→ LISTED RECORDS
--- START ---
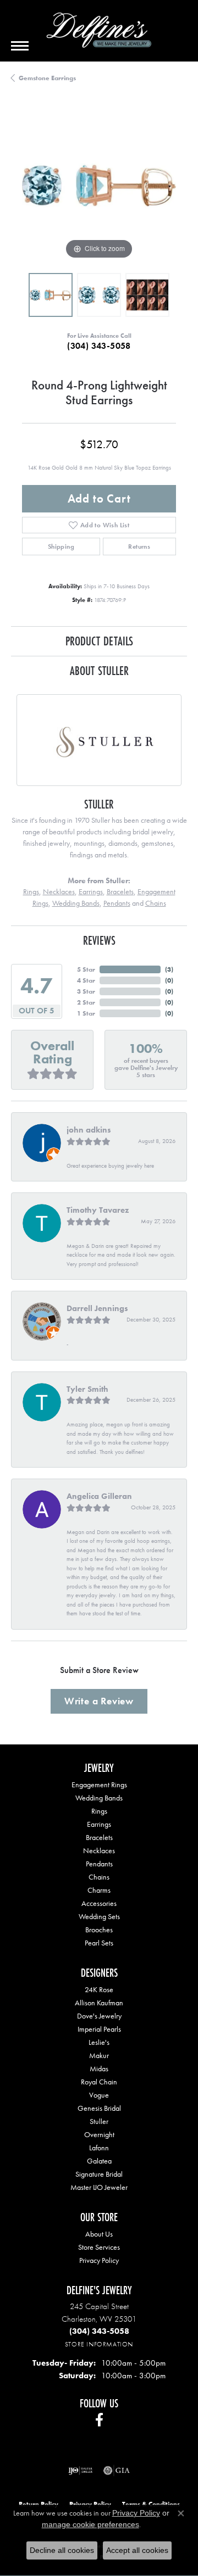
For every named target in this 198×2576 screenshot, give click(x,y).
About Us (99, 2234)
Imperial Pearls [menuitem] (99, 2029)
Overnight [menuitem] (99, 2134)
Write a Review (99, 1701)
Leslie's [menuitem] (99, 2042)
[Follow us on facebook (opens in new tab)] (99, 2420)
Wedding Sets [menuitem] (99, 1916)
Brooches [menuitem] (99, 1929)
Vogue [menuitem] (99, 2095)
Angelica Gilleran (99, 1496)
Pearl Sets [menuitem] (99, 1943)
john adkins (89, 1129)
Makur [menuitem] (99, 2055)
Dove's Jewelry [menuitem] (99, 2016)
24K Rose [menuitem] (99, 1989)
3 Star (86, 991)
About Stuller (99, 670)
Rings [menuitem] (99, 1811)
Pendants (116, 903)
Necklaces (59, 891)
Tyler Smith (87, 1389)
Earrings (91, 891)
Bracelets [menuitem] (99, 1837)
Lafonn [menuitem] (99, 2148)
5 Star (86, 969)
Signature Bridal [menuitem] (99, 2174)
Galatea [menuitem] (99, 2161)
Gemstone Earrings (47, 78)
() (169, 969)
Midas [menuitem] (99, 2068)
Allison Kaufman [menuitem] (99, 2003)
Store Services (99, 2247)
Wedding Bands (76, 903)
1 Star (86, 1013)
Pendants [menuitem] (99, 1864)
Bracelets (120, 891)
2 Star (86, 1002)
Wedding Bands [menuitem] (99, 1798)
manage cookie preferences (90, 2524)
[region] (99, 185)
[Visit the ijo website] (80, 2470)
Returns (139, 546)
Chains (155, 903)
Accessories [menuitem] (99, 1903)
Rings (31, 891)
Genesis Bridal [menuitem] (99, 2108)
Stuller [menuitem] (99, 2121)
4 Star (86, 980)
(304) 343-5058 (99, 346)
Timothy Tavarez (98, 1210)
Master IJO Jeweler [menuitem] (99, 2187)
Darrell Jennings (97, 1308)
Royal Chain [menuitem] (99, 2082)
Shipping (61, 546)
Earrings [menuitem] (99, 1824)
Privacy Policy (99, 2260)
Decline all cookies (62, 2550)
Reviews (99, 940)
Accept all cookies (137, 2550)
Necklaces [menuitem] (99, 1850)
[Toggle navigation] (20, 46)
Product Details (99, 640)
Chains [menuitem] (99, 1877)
--- END ---
--- START ---
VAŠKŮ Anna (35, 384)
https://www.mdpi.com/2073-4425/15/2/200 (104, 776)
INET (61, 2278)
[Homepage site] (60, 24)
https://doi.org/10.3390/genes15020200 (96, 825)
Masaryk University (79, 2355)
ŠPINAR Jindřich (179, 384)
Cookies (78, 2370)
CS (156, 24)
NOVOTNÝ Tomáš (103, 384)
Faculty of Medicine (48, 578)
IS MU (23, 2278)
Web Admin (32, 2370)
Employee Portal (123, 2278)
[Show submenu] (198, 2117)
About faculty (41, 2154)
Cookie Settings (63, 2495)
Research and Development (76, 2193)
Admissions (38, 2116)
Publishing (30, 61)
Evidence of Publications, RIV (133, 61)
--- END ---
--- START ---
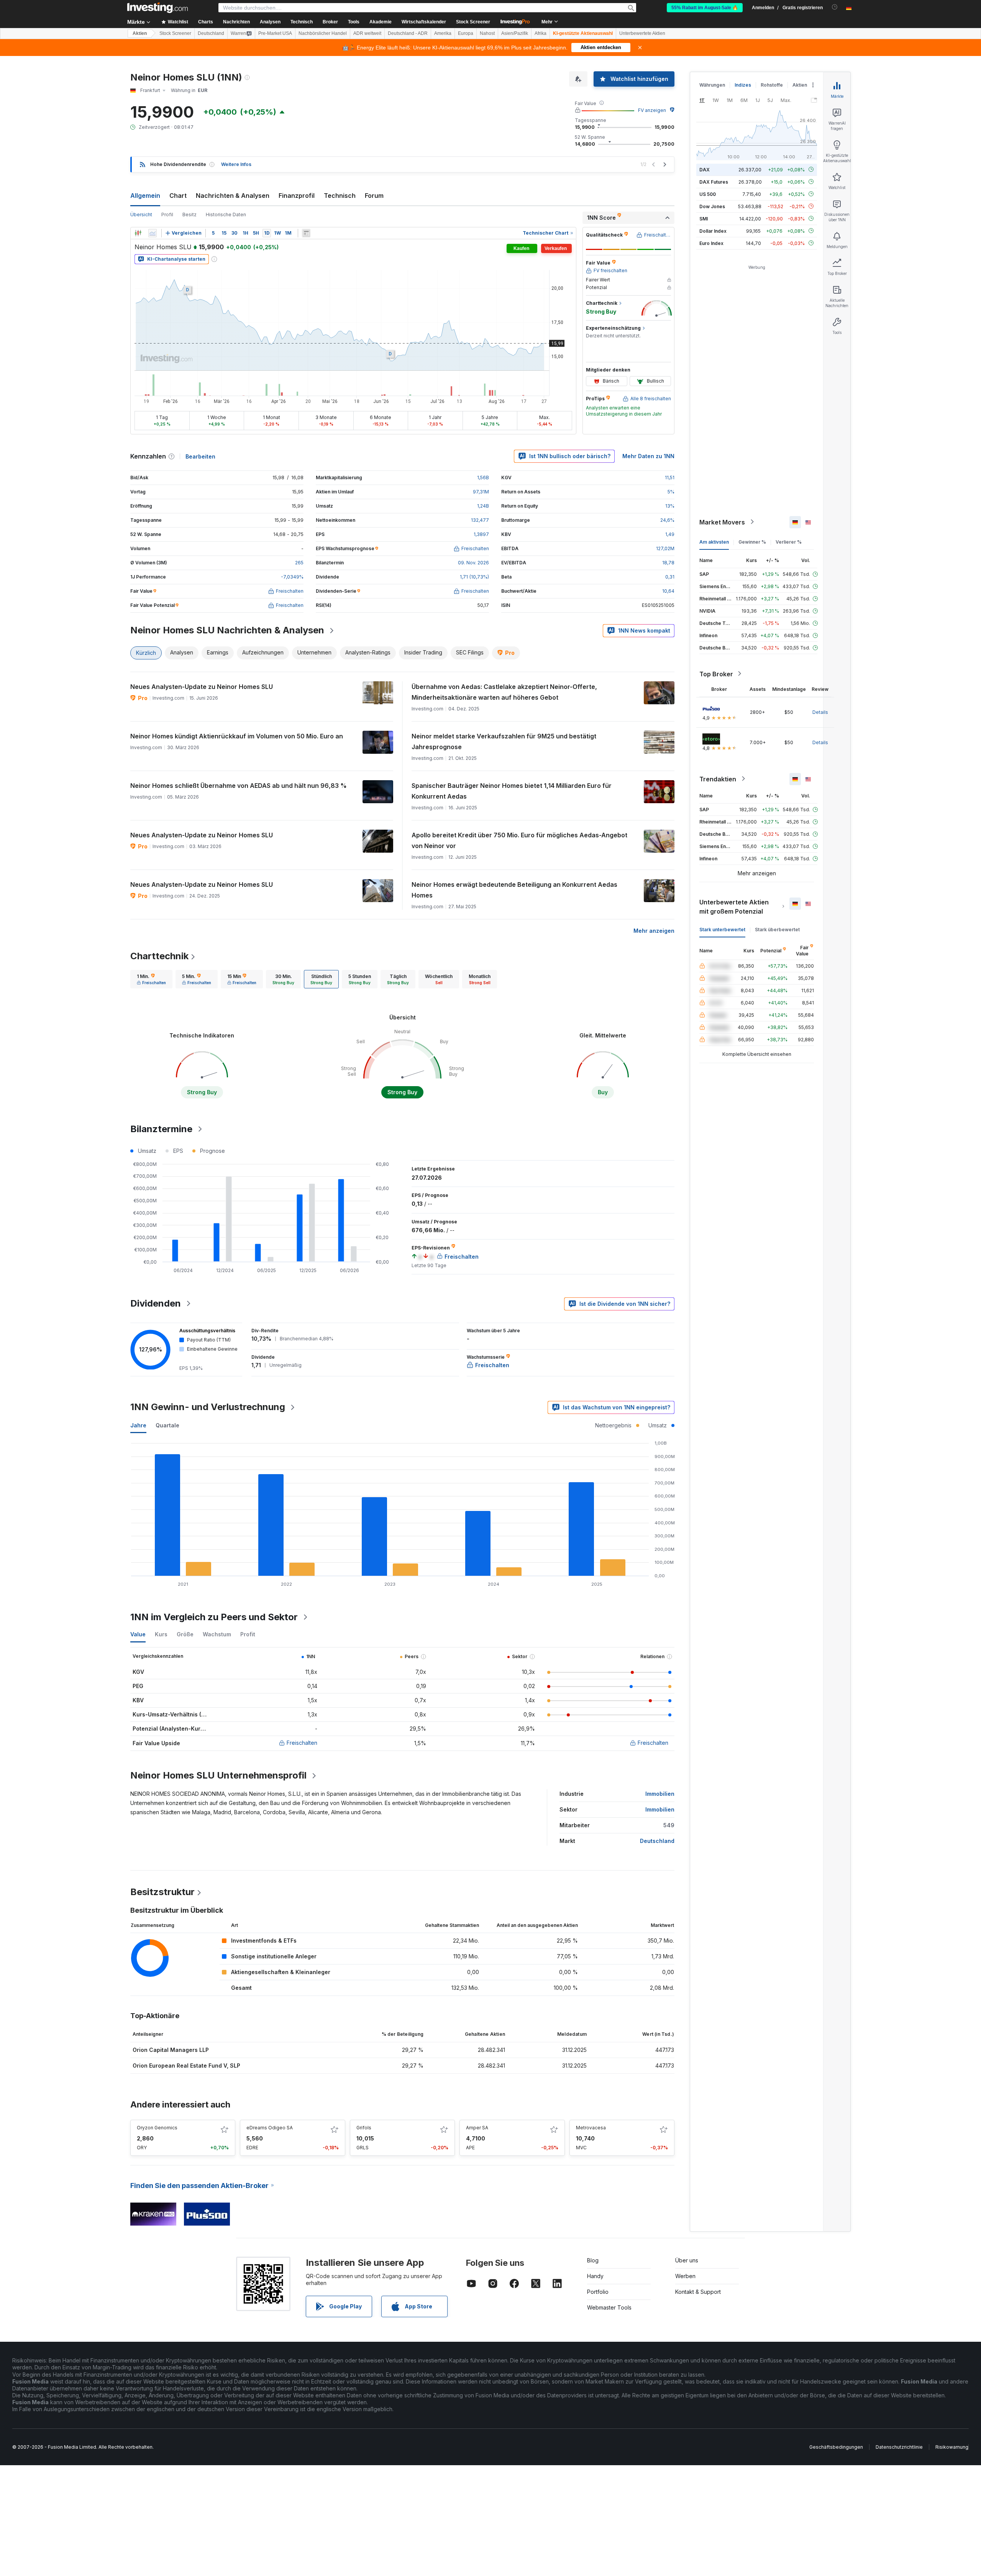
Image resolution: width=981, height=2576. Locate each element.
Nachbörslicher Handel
--- END ---
→ EXERCISE OBJECTIVE
In the entries above, find the line with "For every named" and the line with "Timothy Tavarez (98, 1210)", then restate word for word both of them and every line between, with nothing more.

→ SOLUTION TO THE EXERCISE
For every named target in this 198×2576 screenshot, give click(x,y).
About Us (99, 2234)
Imperial Pearls [menuitem] (99, 2029)
Overnight [menuitem] (99, 2134)
Write a Review (99, 1701)
Leslie's [menuitem] (99, 2042)
[Follow us on facebook (opens in new tab)] (99, 2420)
Wedding Sets [menuitem] (99, 1916)
Brooches [menuitem] (99, 1929)
Vogue [menuitem] (99, 2095)
Angelica Gilleran (99, 1496)
Pearl Sets [menuitem] (99, 1943)
john adkins (89, 1129)
Makur [menuitem] (99, 2055)
Dove's Jewelry [menuitem] (99, 2016)
24K Rose [menuitem] (99, 1989)
3 Star (86, 991)
About Stuller (99, 670)
Rings [menuitem] (99, 1811)
Pendants (116, 903)
Necklaces (59, 891)
Tyler Smith (87, 1389)
Earrings (91, 891)
Bracelets [menuitem] (99, 1837)
Lafonn [menuitem] (99, 2148)
5 Star (86, 969)
Signature Bridal [menuitem] (99, 2174)
Galatea [menuitem] (99, 2161)
Gemstone Earrings (47, 78)
() (169, 969)
Midas [menuitem] (99, 2068)
Allison Kaufman [menuitem] (99, 2003)
Store Services (99, 2247)
Wedding Bands (76, 903)
1 Star (86, 1013)
Pendants [menuitem] (99, 1864)
Bracelets (120, 891)
2 Star (86, 1002)
Wedding Bands [menuitem] (99, 1798)
manage cookie preferences (90, 2524)
[region] (99, 185)
[Visit the ijo website] (80, 2470)
Returns (139, 546)
Chains (155, 903)
Accessories [menuitem] (99, 1903)
Rings (31, 891)
Genesis Bridal [menuitem] (99, 2108)
Stuller [menuitem] (99, 2121)
4 Star (86, 980)
(304) 343-5058 (99, 346)
Timothy Tavarez (98, 1210)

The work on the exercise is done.